### What is required
Transcribe exactly, and only, the lines that fall between the line containing "Task: Focus the Width dimension input field" and the last line of the material, both ends included, omitting any pictures.
##### Records provided
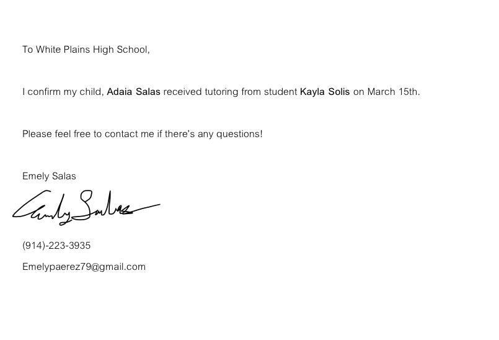The width and height of the screenshot is (499, 340).
Task: Click the word confirm in the letter
Action: (44, 92)
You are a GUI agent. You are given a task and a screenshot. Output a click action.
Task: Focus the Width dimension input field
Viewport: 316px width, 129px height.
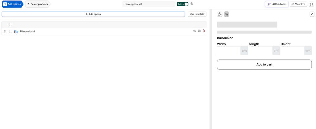[x=229, y=51]
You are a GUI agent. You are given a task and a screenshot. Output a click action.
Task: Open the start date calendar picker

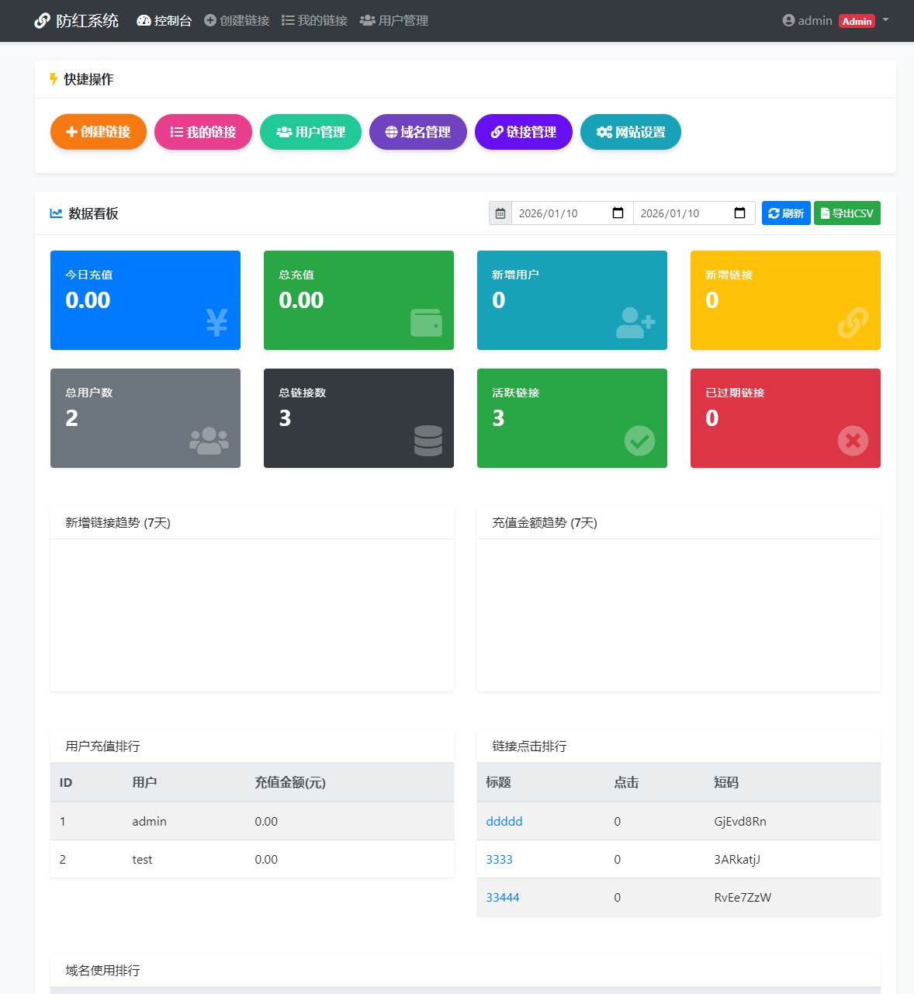click(x=618, y=213)
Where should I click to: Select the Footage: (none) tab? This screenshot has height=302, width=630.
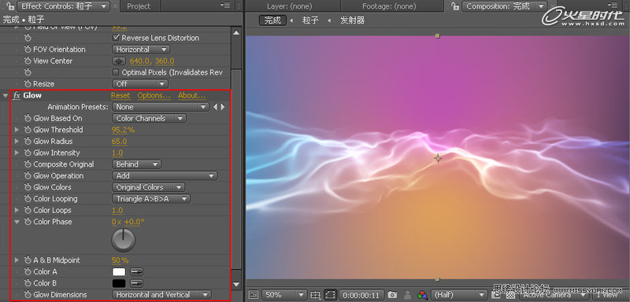pyautogui.click(x=389, y=6)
##########
### Response below
Task: Focus the Width dimension input field
Viewport: 316px width, 129px height.
[x=229, y=51]
You are a GUI agent. You are given a task and a screenshot. Output a click action.
Task: Open the start date calendar picker

click(x=618, y=213)
Where should I click to: Select the Footage: (none) tab? This screenshot has height=302, width=630.
pyautogui.click(x=389, y=6)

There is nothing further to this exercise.